WHAT IS BEING ASKED ▸
Once you find the line with "At what coordinates", transcribe it and all the lines that follow to the end of the data, exactly as written; skip any pictures.

(DATA Opens)

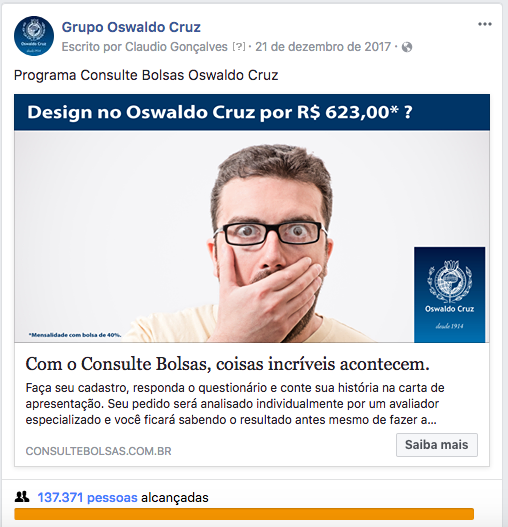Click the Mensalidade com bolsa de 40% footnote
This screenshot has height=527, width=508.
pyautogui.click(x=75, y=335)
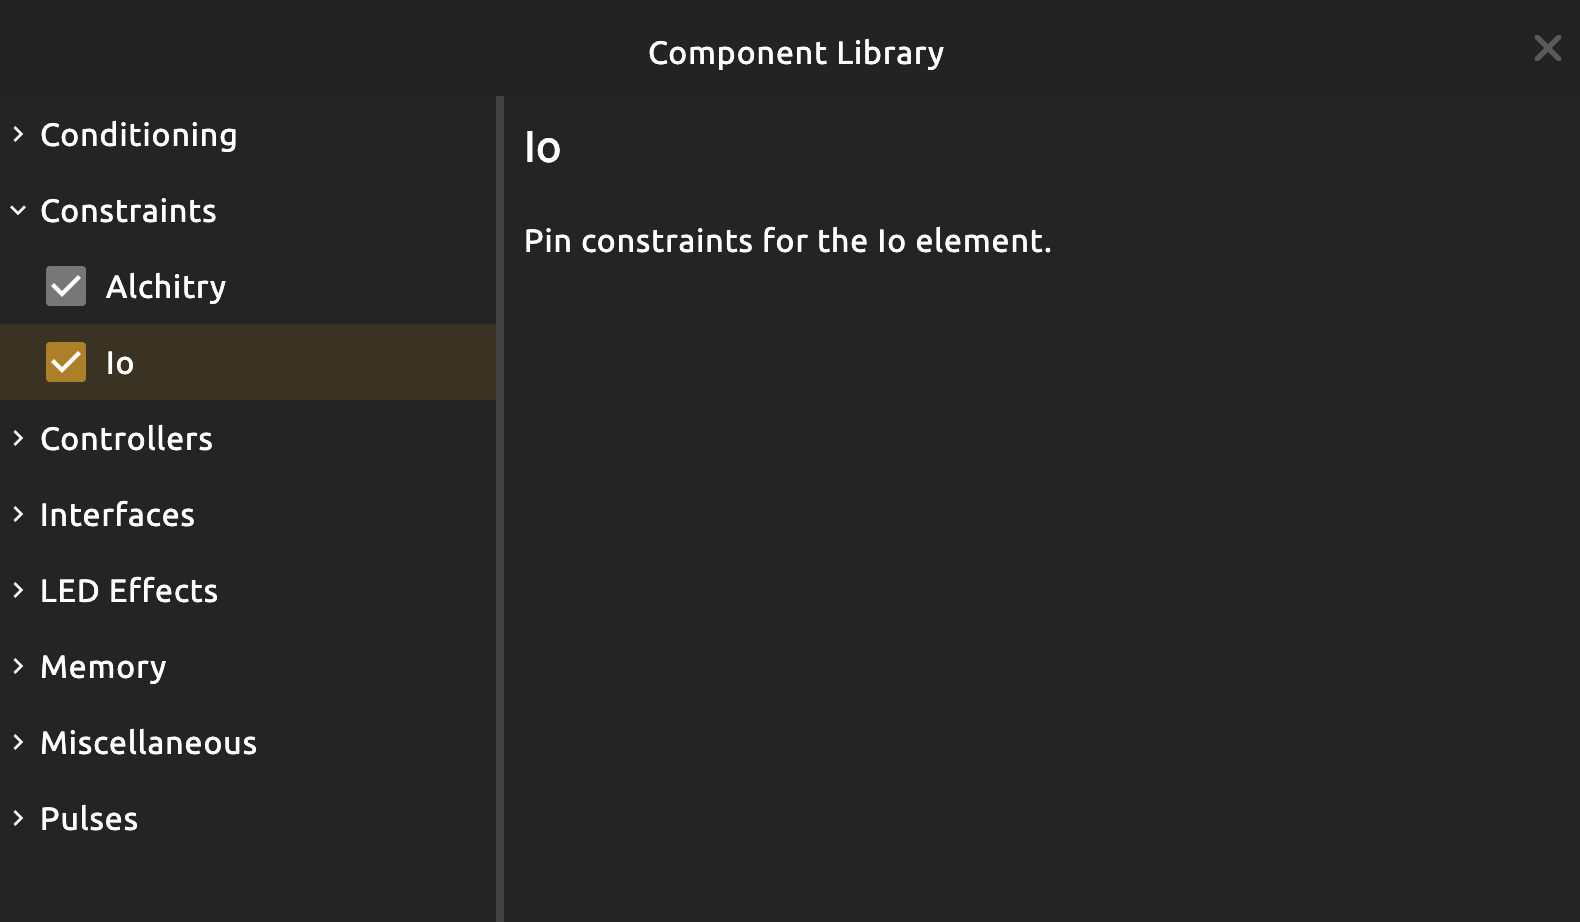Select the Io component label
1580x922 pixels.
pyautogui.click(x=120, y=363)
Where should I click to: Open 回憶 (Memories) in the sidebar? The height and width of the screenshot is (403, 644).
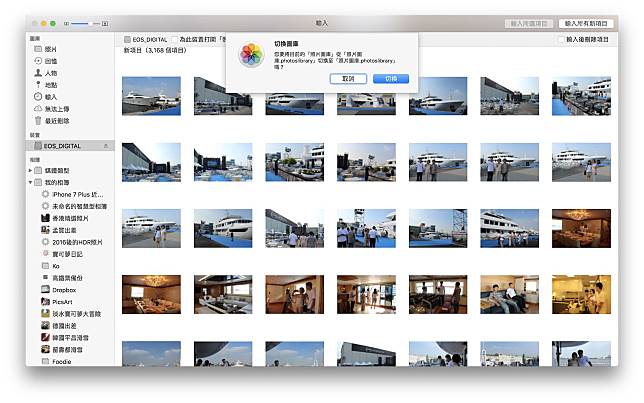click(x=50, y=60)
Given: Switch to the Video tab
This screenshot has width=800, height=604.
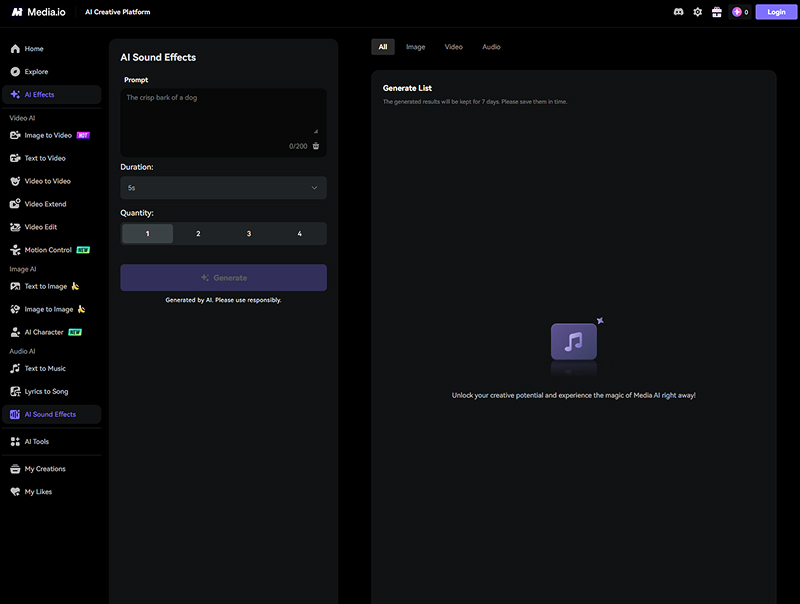Looking at the screenshot, I should [x=453, y=47].
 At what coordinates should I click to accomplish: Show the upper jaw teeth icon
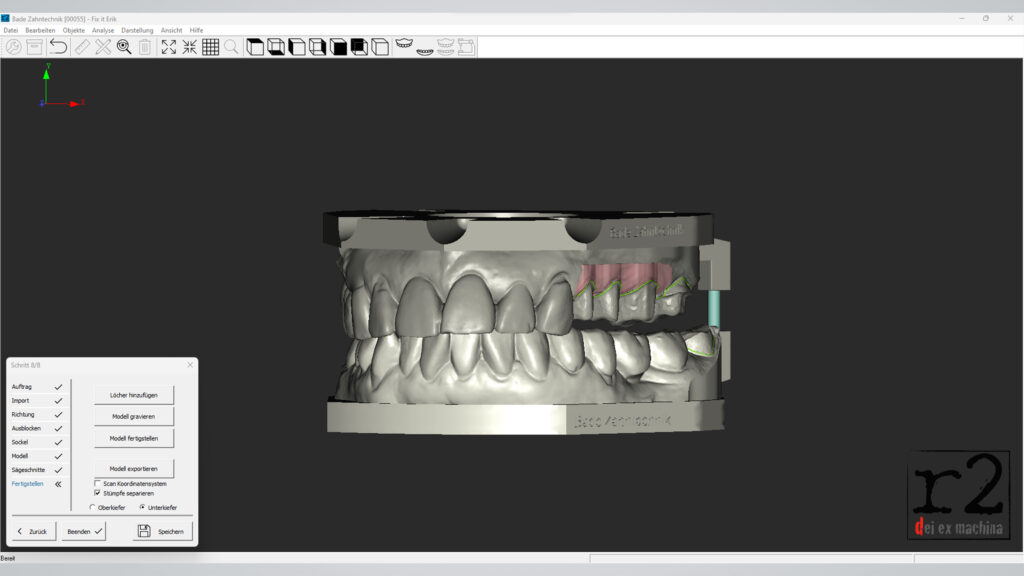[x=404, y=45]
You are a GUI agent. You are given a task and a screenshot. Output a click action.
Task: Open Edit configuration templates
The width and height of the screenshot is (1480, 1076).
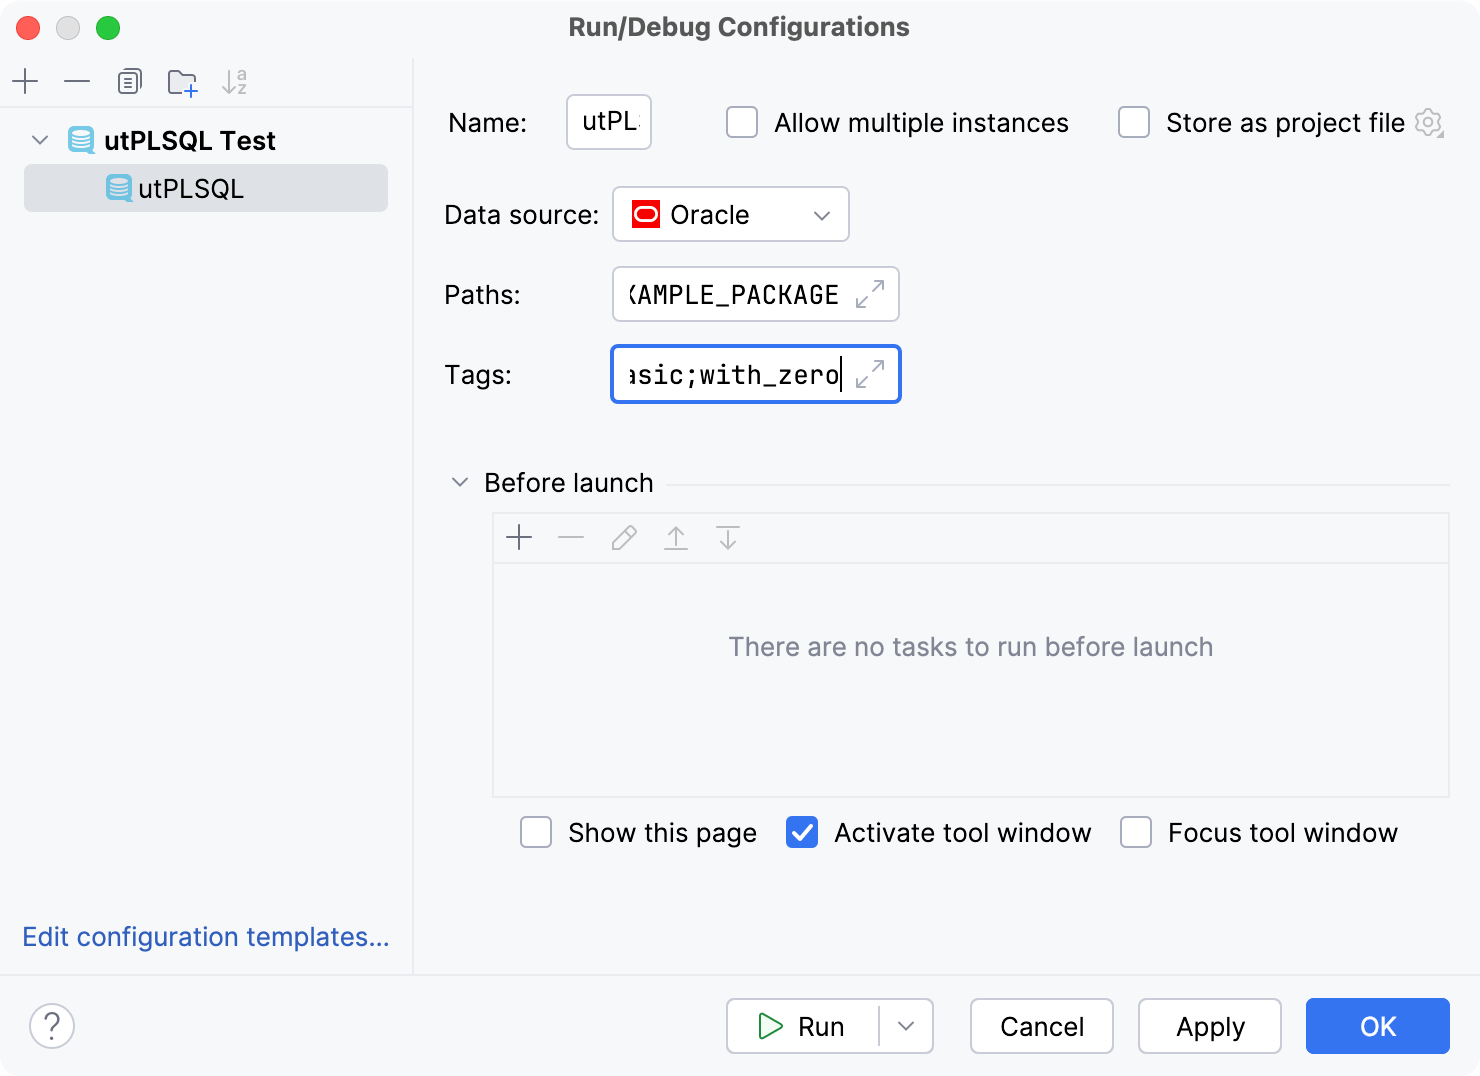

(DATA Closes)

RESPONSE AREA ▸
 At what coordinates should I click to accomplish: Show the upper jaw teeth icon
[x=404, y=45]
You are a GUI agent. You are given a task and a screenshot. Output a click action.
Task: Open Edit configuration templates
The width and height of the screenshot is (1480, 1076).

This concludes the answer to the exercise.